#### TASK DIRECTIONS:
Without the pictures, set down everything in the listing exactly.

[DATA FOR THIS TASK — start]

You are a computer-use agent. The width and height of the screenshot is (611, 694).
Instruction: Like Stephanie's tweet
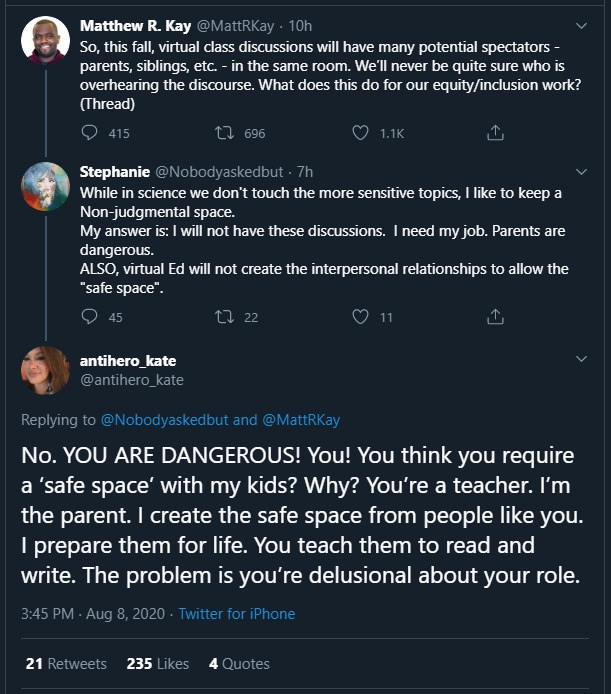pos(361,317)
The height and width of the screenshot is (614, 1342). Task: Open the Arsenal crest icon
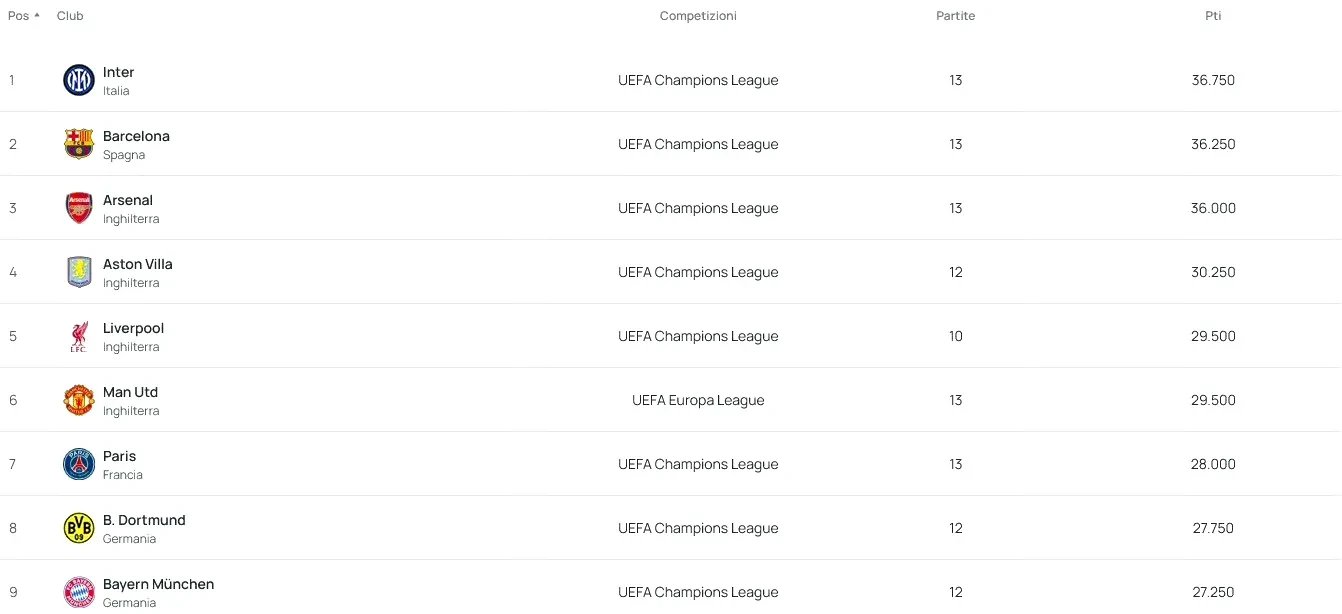click(79, 208)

[DATA FOR THIS TASK — finish]

#### RESULT OF THE TASK:
You are a computer-use agent. The width and height of the screenshot is (611, 694).
Instruction: Like Stephanie's tweet
pos(361,317)
The height and width of the screenshot is (614, 1342). Task: Open the Arsenal crest icon
click(79, 208)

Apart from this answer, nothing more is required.